The basic premise is that a bumbling family man, farmer, and wizard named Dirk is elected to play Dark Lord to a host of pilgrim parties that come through their world via portals every Fall. The pilgrim parties are destroying their landscape, and an oracle says that if they elect Dirk as Dark Lord, the pilgrim parties will end. Dirk is famous for his genetic experimentation on animals, breeding intelligent and, frankly, really cool things. There are the Friendly Cows, the Carnivorous Sheep, the Flying Pigs, the Sentient Dogs. And then there are his “children:” Griffins bred from he and his wife’s DNA, and reared with his natural-born children. They all work together to make the pilgrim parties go well (for a while).
It’s a funny commentary on the Dungeons and Dragons genre, and Jones really knows her stuff. It’s hilarious to see regular human beings conform to the tropes of the genre for heaps of overzealous tourists. Among the hilarity, though, Jones makes a more serious point: the fact that this isn’t actually a game. Killing isn’t a game, and neither is war, or sacking villages, or being kidnapped, or being forced to fight in an arena. It’s mostly well done, although it left me reeling a few times as she transitioned between funny and not. Sometimes it was seamless, sometimes it wasn’t. I definitely lost the sense of profluence during some of the many battle scenes with the Dark Lord’s army.
I’m a HUGE fan of Jones’s work and I’ve read tons of it.
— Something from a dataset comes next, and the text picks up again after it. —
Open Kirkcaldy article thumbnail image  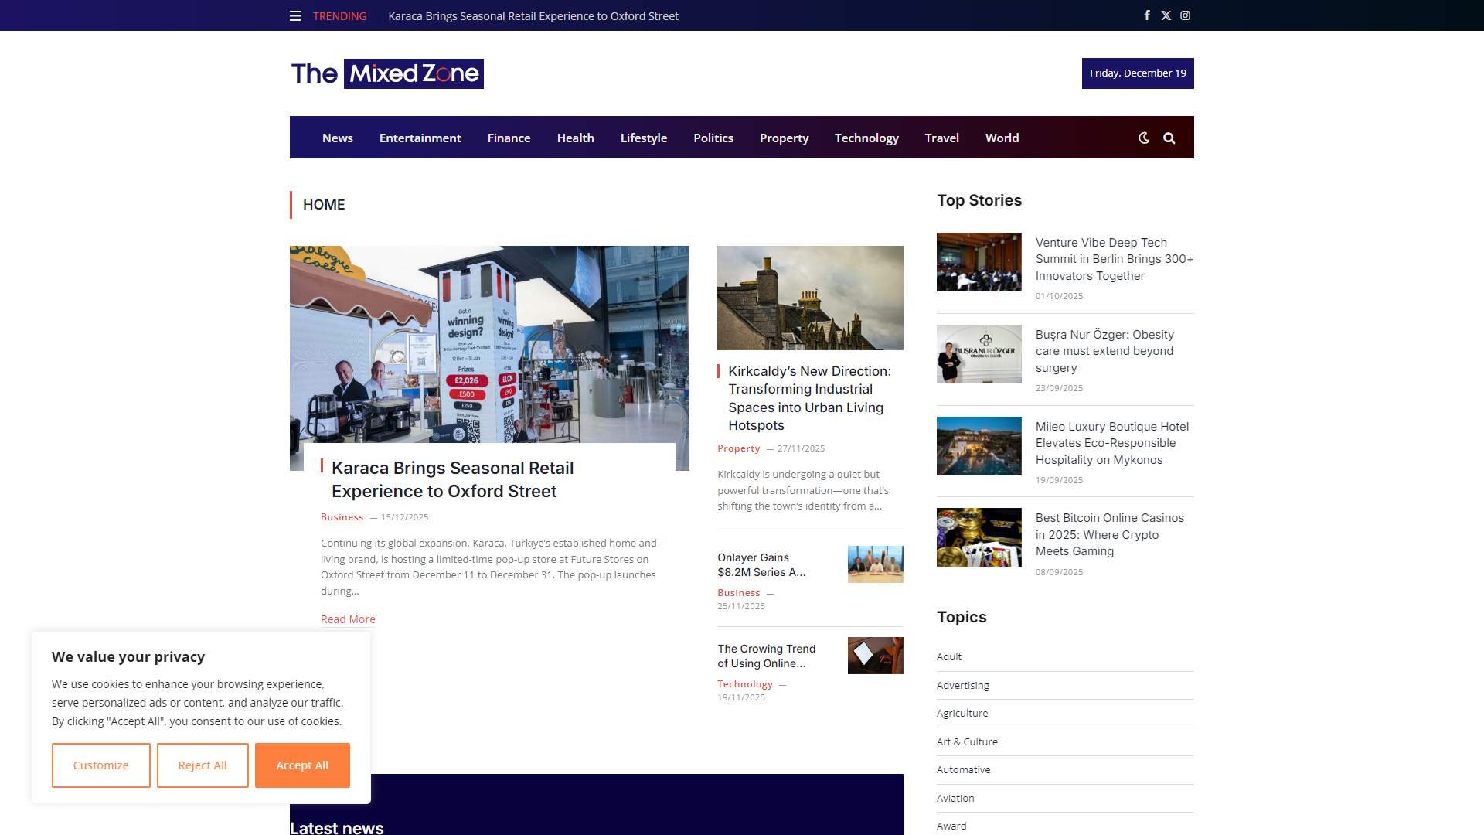coord(809,298)
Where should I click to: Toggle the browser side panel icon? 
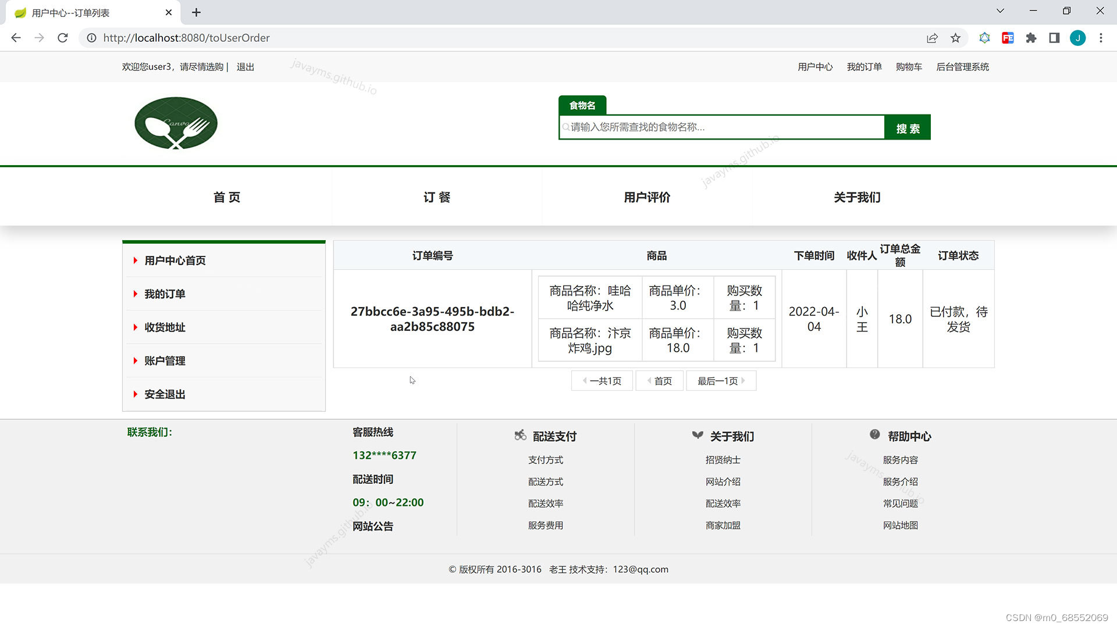1054,38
I liked this book more for the world and the characters than for the story itself. Still, I enjoyed reading it and would recommend it to other fans. If you haven’t read a lot of Diana Wynne Jones, things like Aunt Maria, Howl’s Moving Castle, Fire and Hemlock, Dogsbody, and the Chrestomanci series were much better.
Speaking of books by Diana Wynne Jones: The Homeward Bounders is another that is waiting for a full review. This one is about a boy who finds that his world is actually a game board in use by a bunch of demons. He’s cast out of his world for the discovery, forced to wander the boundaries (the bounds) of hundreds of worlds until he can get home again. Along the way, he picks up a motley collection of other Homeward Bounders who are intent on destroying the demons and reclaiming their worlds together.
This book was more of the Diana Wynne Jones type. A whole collection of random occurrences pull together at the end to all make brilliant sense. Along the way, her collection of worlds is fascinating and funny. While the myths in her stories are nebulous and are hard to pinpoint, these felt like Greek. There is an ultimate Homeward Bounder who is so similar to Prometheus, but the Flying Dutchman and his crew also make an appearance, among others.
The worlds are in flux, so the story seemed less anchored than some of her other stories. The rules are always changing. While I think this was probably not purposeful, it serves the story well enough. Because of the multitude of worlds, this book also has a strange factor that is deeper than her other books. For the queen of strange, that’s really saying something… I would certainly recommend the read, though. Not her absolute best, but “not her best” by Diana Wynne Jones is often high and far above the best of others.